Si on veut une analyse plus factuelle, il me semble que Superman n'est pas à proprement parler dénué de trauma. Il est tout de même le seul survivant d'une civilisation disparue et il hérite littéralement de toute la mémoire de son peuple qu'il a à charge de faire revivre. Son trauma n'est pas psychologique au sens où on l'entend d'habitude : ce n'est pas un accident ou une crise de culpabilité. Son originalité est en l'occurrence qu'il renvoie à sa prime enfance (quand il est placé, encore bébé, dans le vaisseau pour échapper à la destruction de Krypton). D'une certaine façon, Superman doit prendre conscience par lui-même de son traumatisme alors qu'il pourrait choisir de l'ignorer (et être là, pour le coup, parfaitement assimilé en perdant la conscience même de l'être). Clark Kent a le même trauma que n'importe quel orphelin. Et même peut-être comme eux, il peut souffrir de la perte de ses parents, bien qu'il ait de formidables parents d'adoption. Superman peut s'interroger infiniment sur ce qu'il n'a pas connu et qu'il aurait dû connaître, il doit faire le deuil d'un possible – alors que Batman et les autres doivent surmonter le traumatisme d'un événement réel. Quoi qu'il en soit, être l'héritier d'une civilisation dont l'humanité pourrait répéter les erreurs est une assez bonne raison de devenir un héros. D'autres se sont changés en prophètes pour moins que ça.

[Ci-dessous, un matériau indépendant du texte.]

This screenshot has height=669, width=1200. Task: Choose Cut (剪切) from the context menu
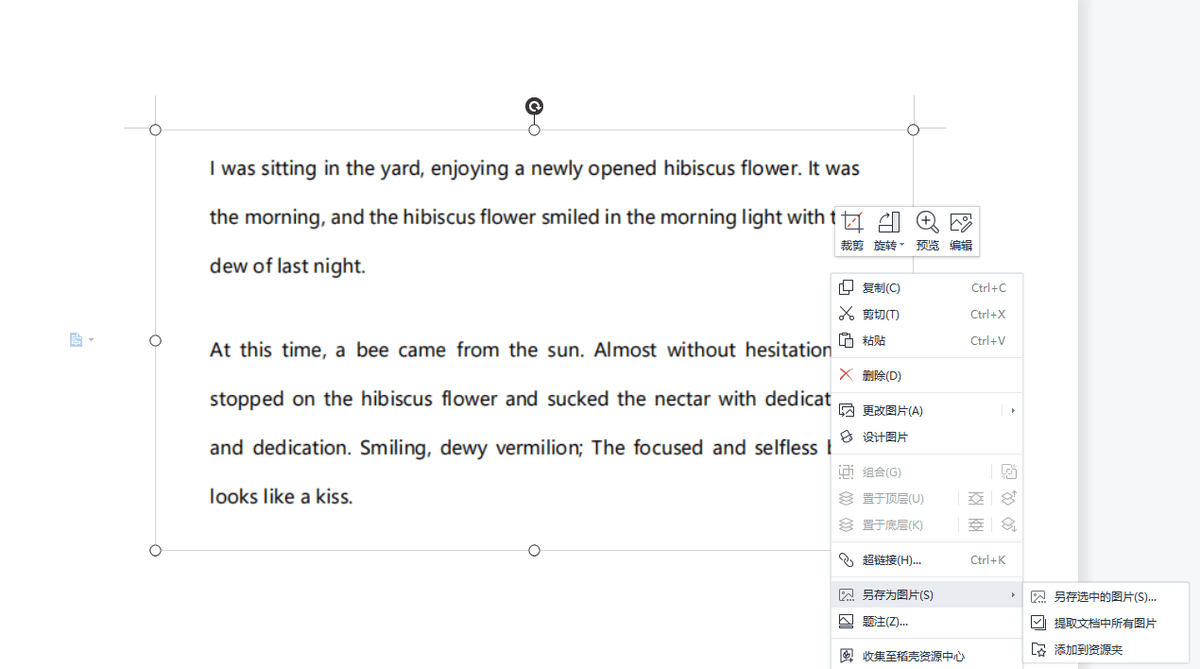coord(881,314)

A la limite, si on se demandait comment utiliser Superman de façon ni ennuyeuse, ni psychologisante, je renverrais de façon très subjective et entêtée à la meilleure version de Superman que je connaisse : celle de Morrison et Quitely (et ce n'est pas faute d'avoir essayé de trouver mieux). J'en ai déjà parlé ici. Morrison traite Superman d'une façon originale. Il ne va pas chercher les éventuelles faiblesses de Superman, mais il va l'employer comme une hypothèse métaphysique, un personnage capable d'explorer des limites inconnues pour les autres – et plutôt que de le ramener vers les hommes, il va l'en éloigner. L'histoire commence symboliquement par la surirradiation de Superman au soleil qui lui donne son pouvoir. Notre héros voit alors son pouvoir se décupler, mais également son espérance de vie se raccourcir dramatiquement. Durant ces derniers instants qui lui restent, Superman va être atteint d'une sorte d'hyperactivité, tentant de corriger toutes ses erreurs au lieu de se guérir. Le propos est limpide : un être aussi puissant que Superman arrive nécessairement à un niveau où il se disloquera sous le poids de sa propre puissance. C'est cette fragilité (découlant de la puissance) qu'il me semble plus utile d'explorer, au lieu d'une moralité humaine supposée limiter la puissance.